DEV Community

Discussion on: Pull Requests Are Slowing You Down

Collapse
 
bentorvo profile image
Ben Brazier

These are all problems I have dealt with in production environments of banks, media companies, and more. If you disagree that's fine but please provide reasons other than not providing enough context and that you don't think it's a good idea.

Thread Thread
 
joelbonetr profile image
JoelBonetR 🥇 • Edited

Sorry I thought it was self explanatory.
In security it's said that a system is as secure as it's weakest node.
Avoiding review steps in critical systems will speed up the process for sure but is not worthy in comparison with the estimated costs of any human error in the process.

Now imagine something big happens by a little mistake, and don't try to convince me about that, try to convince a judge about not using security checks because "they slow you down".

If I think of it you know what? Unit tests are slowing me down as well, already tested my feature/change and it works in my machinem, we can ditch them apart. Integration tests? Meh, tehre's QA environment, why bother? Meetings? That's much time, I rather code on my own without sync-ing with the rest of the teams.

Enough sarcasm for today. The pair programming thingy reminds me to those group exercises at college where some people won't do anything so IRL with that approach they'll be unnecessary resources.

The middle point on that is to apply branch permissions properly. If you have a team with 2 seniors in which you can trust and 2 juniors in which you can't, you can give those seniors permissions to merge/push directly into develop while keeping the PR process for those juniors, which is something more accurate with the reality and real project demands.

You rely a ton on your tests according to your posts. That's fine but remember that tests are done by people and also can include mistakes or not cover all the usecases.

We should remember that there are business around our code and we get paid to solve business needs. Now sum the fact that both in IT and business the thing is to be as much efficient and reliable as possible. A software engineer is paid 2 to 4 or 5 salaries worth of a low qualified job, that's because we can automate those jobs and the acceptance criteria for the product is usually being faster and more reliable than the humans it replaces.
Software is an investment for already existing business or a product itself for digital companies.

If you were right no single company would like to apply this PR process. But again in this platform (as almost every week) I need to remember that there's no [tech, methodology... whatever] to rule them all. You need to analyse your specific use case and choose wisely (If you're in a position to choose) because it's then your responsibility as well.

Cheers

Thread Thread
 
bentorvo profile image
Ben Brazier

I'm not saying don't do review, I'm saying don't use PRs for review as there are better alternatives.

The fact that you will suggest seniors should push to a develop branch indicates that you are avoiding PRs because they are slow. This article wasn't talking about how we should train juniors.

Yes, relying on tests is normal in modern software development.

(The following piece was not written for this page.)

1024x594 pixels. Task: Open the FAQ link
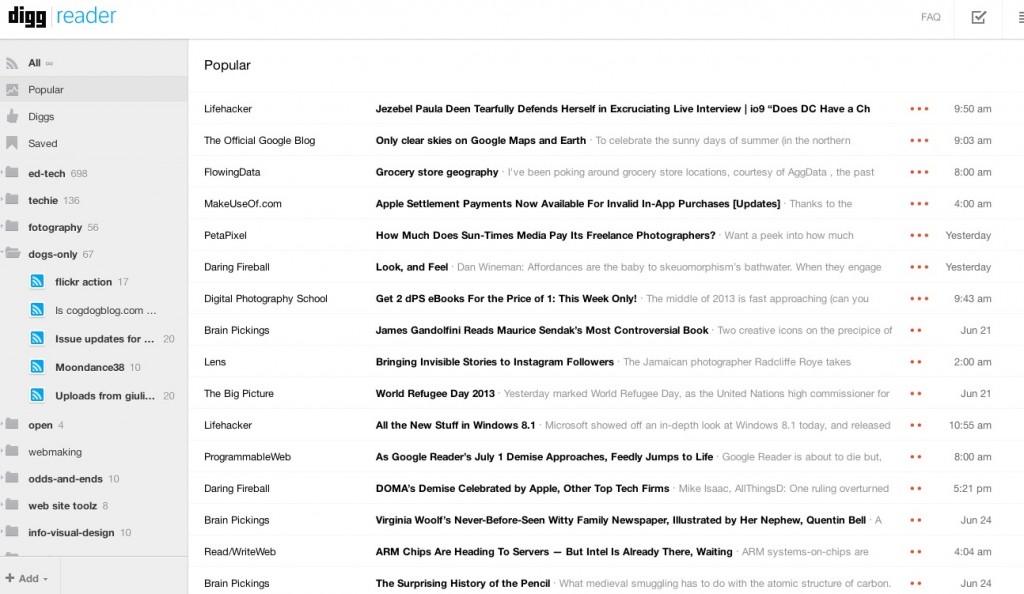(x=931, y=17)
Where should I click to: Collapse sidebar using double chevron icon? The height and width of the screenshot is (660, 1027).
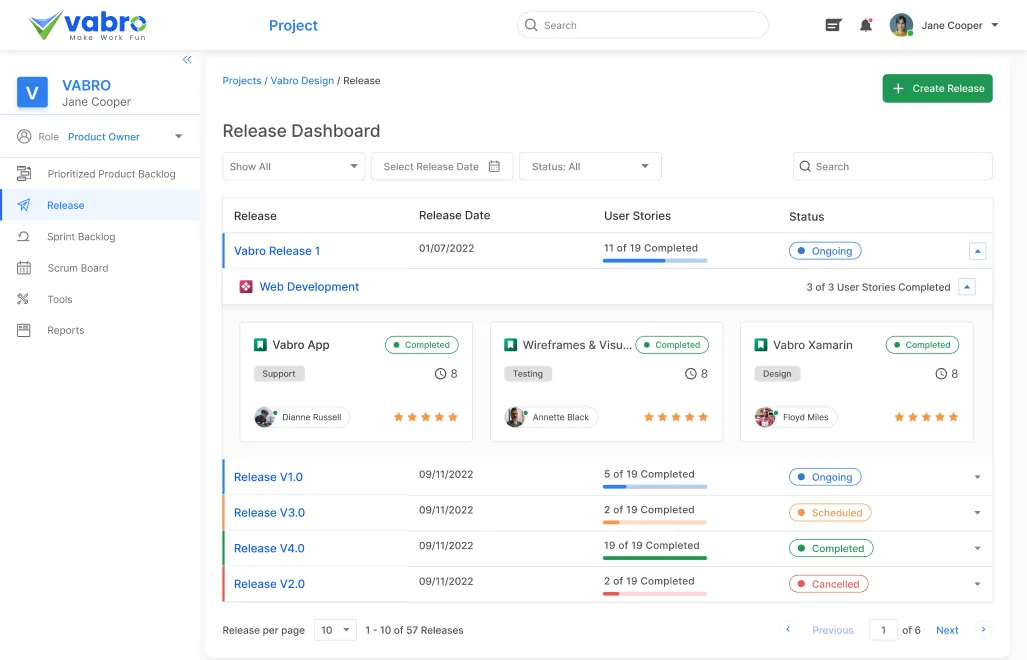(187, 60)
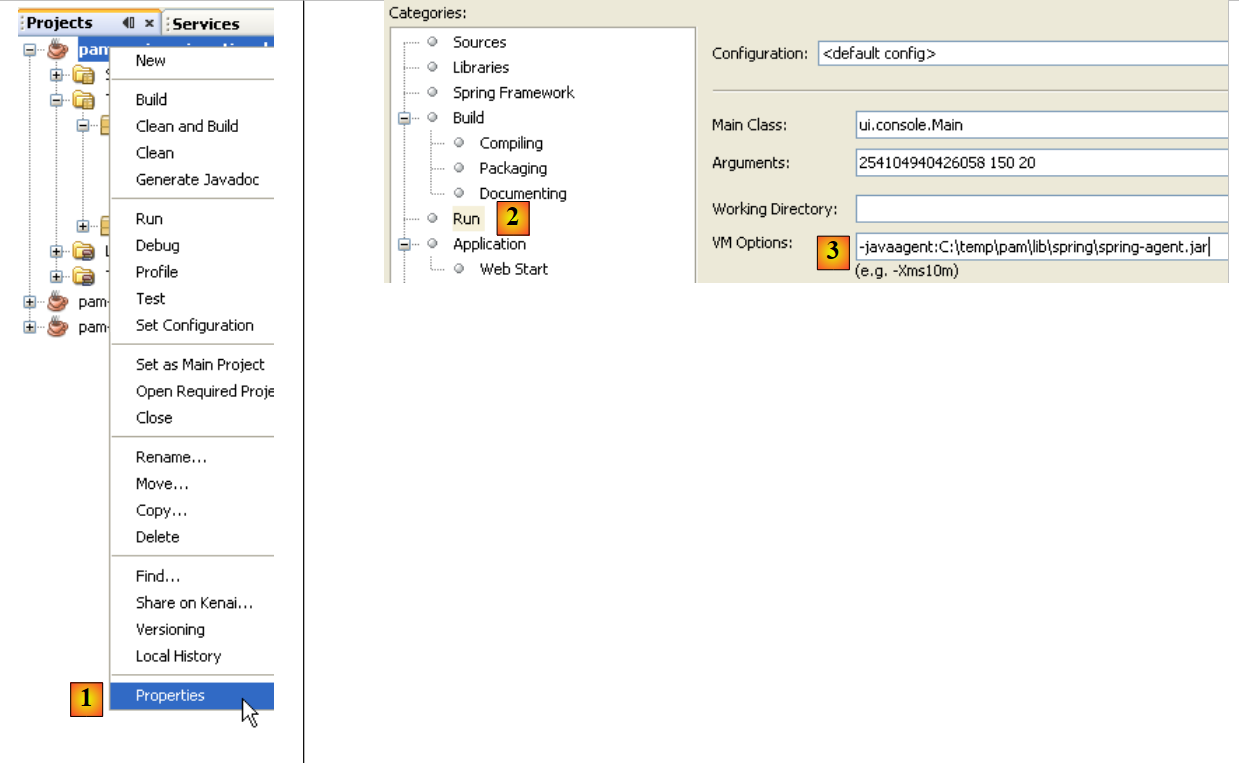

You rely a ton on pull request reviews according to your responses. That's fine but remember that pull request reviews are done by people and also can include mistakes or not cover all the usecases.

Thread Thread
 
joelbonetr profile image
JoelBonetR 🥇

Perfect, so we can agree on having PRs + Having tests are two checks and avoiding one of them will deal, allegedly, to a less reliable result consequently, let me explain why pair programming is not better than PRs:

First of all, pair programming means 2 resources on a single task during the entire development. Is much faster to check some development than developing it.

Now having a PR means you got the entire change history for that feature branch on a single point, being able to download it and execute it in your machine, checking the code in your IDE while keeping the possibility of calling the teammate for him to explain things if needed. You can double-check the tests, add some if you feel it necessary, execute them in that specific code version and so on.

What can be better than that?

If I'd to choose between both I'd rather pick PRs, but having PRs are not an exclusion for being able to pair programming or pair/peer review the code.

And no, relying on tests is not normal. Neither it is relying on PRs. We usually use both while adding several layers for quality assurance and security in the middle.

It's not me (or any dev) who's slowed down by PRs, it's the product, and past certain point, you need to choose between speed and reliability.